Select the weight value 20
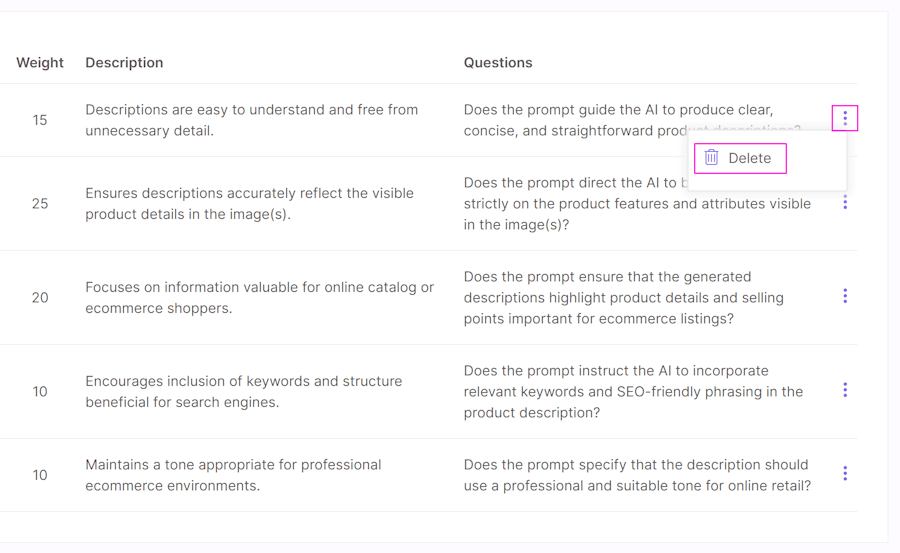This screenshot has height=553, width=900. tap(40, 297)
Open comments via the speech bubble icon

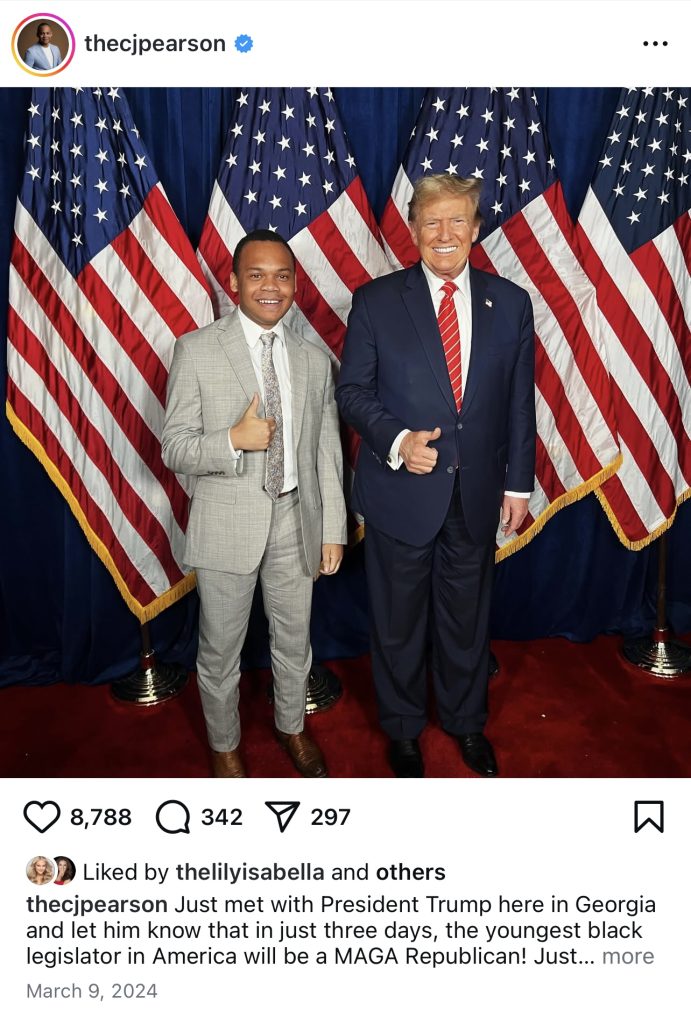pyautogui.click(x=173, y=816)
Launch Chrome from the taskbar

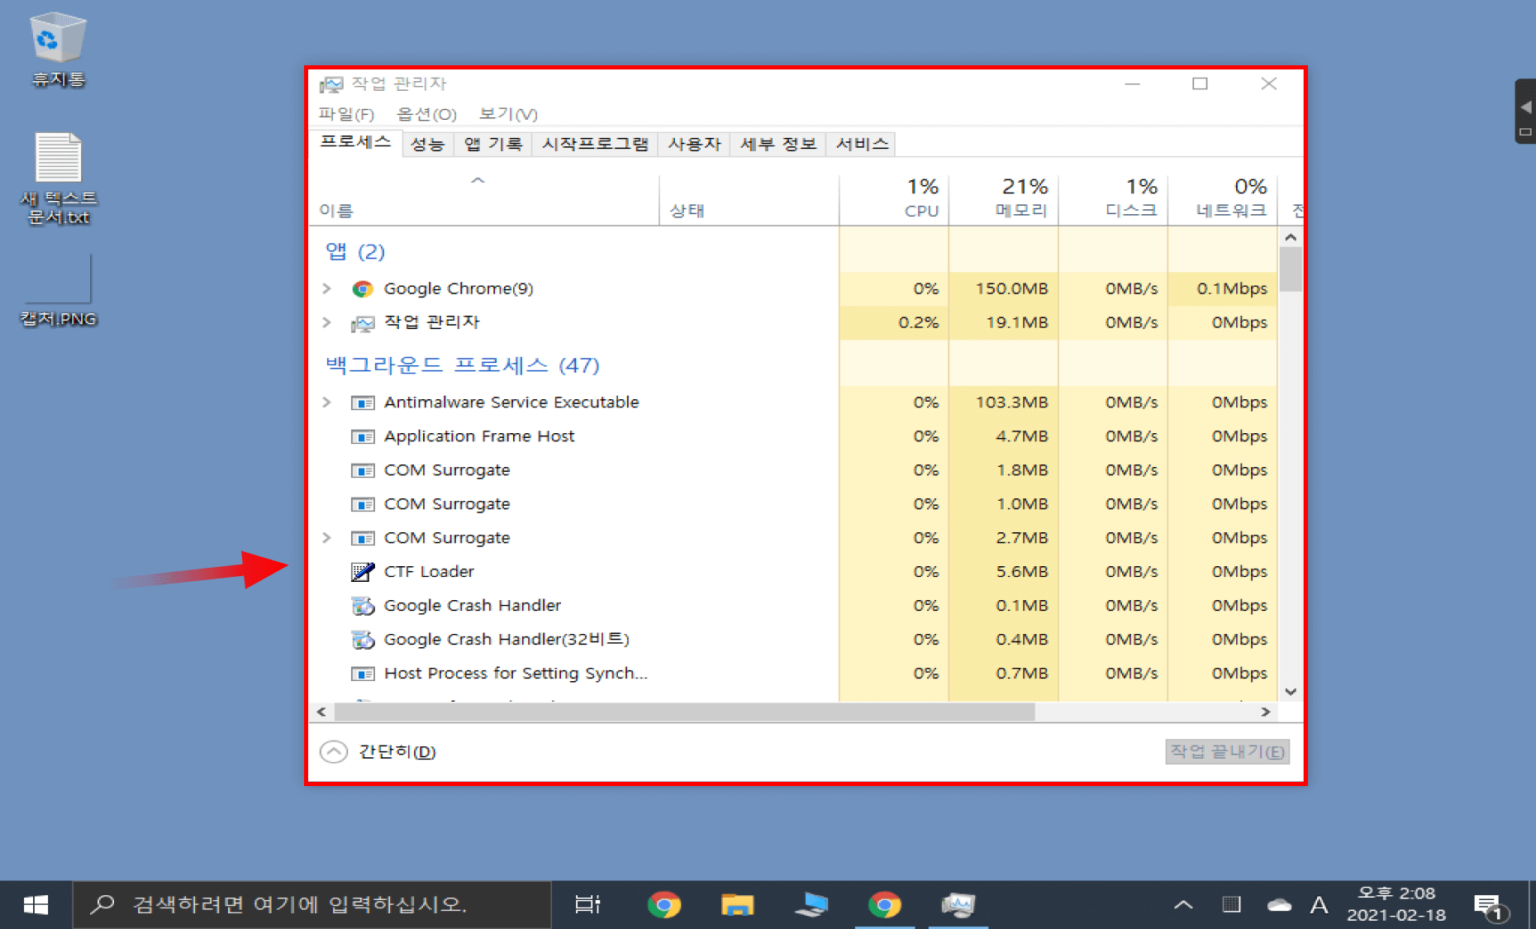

* * * * *

Please repeat every record exactly as it stands, leaving out any pictures.

Answer section:
Select the weight value 20
This screenshot has height=553, width=900. tap(40, 297)
Open comments via the speech bubble icon

pyautogui.click(x=173, y=816)
Launch Chrome from the taskbar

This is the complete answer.